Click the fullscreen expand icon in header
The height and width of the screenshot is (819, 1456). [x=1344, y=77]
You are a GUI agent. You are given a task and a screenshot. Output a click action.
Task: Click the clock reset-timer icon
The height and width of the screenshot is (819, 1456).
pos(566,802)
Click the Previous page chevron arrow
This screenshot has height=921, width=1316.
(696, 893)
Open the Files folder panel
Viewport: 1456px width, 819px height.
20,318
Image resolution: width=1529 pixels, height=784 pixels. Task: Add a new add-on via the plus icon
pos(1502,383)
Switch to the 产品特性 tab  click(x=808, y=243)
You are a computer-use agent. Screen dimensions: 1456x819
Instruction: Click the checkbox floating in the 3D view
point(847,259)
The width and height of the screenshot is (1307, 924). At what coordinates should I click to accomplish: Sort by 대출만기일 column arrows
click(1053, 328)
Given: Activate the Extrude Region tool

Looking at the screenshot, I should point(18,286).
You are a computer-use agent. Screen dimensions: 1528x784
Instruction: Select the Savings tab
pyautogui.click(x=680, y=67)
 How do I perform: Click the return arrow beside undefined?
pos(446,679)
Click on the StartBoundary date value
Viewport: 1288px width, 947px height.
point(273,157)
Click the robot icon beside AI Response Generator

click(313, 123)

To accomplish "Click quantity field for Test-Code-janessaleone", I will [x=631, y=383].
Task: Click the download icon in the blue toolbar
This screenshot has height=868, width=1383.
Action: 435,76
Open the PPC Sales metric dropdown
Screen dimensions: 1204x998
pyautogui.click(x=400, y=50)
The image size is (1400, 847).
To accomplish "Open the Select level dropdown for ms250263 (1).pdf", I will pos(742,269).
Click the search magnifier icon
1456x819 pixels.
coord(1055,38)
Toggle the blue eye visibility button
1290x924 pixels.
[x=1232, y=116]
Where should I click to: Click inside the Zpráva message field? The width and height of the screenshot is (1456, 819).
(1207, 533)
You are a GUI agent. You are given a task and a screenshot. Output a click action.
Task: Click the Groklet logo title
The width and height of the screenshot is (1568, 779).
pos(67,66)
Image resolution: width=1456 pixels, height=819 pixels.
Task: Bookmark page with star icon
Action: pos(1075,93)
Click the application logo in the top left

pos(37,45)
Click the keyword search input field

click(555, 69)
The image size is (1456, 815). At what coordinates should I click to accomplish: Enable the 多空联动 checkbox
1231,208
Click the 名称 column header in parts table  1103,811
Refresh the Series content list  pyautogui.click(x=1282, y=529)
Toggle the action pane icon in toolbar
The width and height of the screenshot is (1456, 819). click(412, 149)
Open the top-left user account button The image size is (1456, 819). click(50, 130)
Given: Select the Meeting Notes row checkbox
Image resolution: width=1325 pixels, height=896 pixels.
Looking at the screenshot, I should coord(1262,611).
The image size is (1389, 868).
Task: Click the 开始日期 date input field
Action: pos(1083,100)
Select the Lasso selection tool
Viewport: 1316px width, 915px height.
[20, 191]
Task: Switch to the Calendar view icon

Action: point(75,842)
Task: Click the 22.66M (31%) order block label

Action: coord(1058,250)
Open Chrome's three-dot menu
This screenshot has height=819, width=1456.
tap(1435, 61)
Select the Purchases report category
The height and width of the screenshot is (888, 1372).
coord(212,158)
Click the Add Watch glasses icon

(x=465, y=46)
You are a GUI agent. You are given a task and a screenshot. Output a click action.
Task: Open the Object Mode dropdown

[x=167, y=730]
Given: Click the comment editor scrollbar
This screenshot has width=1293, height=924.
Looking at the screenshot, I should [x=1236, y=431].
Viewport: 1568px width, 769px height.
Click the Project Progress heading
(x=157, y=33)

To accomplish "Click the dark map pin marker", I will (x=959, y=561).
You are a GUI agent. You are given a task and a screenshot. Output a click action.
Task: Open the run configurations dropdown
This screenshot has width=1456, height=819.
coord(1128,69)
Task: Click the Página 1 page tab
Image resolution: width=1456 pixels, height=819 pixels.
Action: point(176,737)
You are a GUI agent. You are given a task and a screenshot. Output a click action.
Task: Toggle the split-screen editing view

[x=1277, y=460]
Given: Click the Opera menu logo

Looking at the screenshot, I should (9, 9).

**WHAT TO WORK ON**
From the material above, state how many lines hold the word "computer", giving nothing but the number.

**PROBLEM SOLUTION**
2